### Input material ###

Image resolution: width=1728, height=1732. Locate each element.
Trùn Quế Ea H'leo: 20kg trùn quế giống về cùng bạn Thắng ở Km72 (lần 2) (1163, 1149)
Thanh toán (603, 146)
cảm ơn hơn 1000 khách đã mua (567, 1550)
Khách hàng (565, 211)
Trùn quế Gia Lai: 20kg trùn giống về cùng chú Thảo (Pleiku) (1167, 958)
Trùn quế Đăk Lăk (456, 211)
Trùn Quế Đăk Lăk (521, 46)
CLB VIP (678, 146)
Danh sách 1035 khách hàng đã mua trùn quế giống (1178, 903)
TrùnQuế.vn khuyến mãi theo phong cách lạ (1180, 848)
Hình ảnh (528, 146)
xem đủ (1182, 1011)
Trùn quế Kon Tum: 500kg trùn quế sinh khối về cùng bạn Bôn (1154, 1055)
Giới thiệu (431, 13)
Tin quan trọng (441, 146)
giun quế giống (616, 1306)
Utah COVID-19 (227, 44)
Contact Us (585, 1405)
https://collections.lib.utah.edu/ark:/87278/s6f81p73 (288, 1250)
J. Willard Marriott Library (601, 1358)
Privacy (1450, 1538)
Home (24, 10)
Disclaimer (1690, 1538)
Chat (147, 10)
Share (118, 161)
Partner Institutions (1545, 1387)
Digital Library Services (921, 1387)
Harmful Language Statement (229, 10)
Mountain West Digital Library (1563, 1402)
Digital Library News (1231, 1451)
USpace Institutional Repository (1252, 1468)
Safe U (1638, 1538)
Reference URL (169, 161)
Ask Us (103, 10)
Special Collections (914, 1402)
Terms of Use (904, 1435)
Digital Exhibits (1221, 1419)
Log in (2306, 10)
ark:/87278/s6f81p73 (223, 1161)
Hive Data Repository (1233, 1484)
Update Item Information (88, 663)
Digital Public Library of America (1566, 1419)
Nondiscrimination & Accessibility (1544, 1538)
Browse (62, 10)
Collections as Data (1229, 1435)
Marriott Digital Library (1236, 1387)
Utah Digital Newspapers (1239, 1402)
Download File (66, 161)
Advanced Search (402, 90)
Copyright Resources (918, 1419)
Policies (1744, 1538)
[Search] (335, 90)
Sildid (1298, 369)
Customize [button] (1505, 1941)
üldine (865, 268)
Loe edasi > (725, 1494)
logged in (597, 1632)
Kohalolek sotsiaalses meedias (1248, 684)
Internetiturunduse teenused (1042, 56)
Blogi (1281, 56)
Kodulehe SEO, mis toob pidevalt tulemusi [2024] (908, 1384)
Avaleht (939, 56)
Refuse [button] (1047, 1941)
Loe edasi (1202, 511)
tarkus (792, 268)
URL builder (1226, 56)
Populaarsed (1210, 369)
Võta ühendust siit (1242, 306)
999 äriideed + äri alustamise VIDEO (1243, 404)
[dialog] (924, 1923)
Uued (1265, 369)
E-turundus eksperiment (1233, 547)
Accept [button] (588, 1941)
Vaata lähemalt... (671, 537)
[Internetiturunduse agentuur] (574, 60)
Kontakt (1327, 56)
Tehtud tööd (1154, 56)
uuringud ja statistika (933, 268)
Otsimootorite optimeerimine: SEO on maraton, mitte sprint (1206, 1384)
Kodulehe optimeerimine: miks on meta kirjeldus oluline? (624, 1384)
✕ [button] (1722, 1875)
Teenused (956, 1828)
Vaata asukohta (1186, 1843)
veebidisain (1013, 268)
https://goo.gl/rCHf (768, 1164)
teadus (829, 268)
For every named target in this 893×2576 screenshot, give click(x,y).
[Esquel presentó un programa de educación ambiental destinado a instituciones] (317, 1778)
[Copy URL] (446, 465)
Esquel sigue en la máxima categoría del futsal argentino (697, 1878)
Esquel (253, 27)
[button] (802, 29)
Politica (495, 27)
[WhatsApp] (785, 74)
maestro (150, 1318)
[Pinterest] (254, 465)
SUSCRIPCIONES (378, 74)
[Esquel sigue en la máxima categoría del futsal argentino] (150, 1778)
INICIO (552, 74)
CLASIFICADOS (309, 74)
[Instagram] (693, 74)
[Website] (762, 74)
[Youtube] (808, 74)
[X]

###

Work required:
What are the lines above, starting at the one with "Copyright Resources (918, 1419)" and ending at the one with "Refuse [button] (1047, 1941)"? Give them again exactly, and only them.

The completed task:
Copyright Resources (918, 1419)
Policies (1744, 1538)
[Search] (335, 90)
Sildid (1298, 369)
Customize [button] (1505, 1941)
üldine (865, 268)
Loe edasi > (725, 1494)
logged in (597, 1632)
Kohalolek sotsiaalses meedias (1248, 684)
Internetiturunduse teenused (1042, 56)
Blogi (1281, 56)
Kodulehe SEO, mis toob pidevalt tulemusi [2024] (908, 1384)
Avaleht (939, 56)
Refuse [button] (1047, 1941)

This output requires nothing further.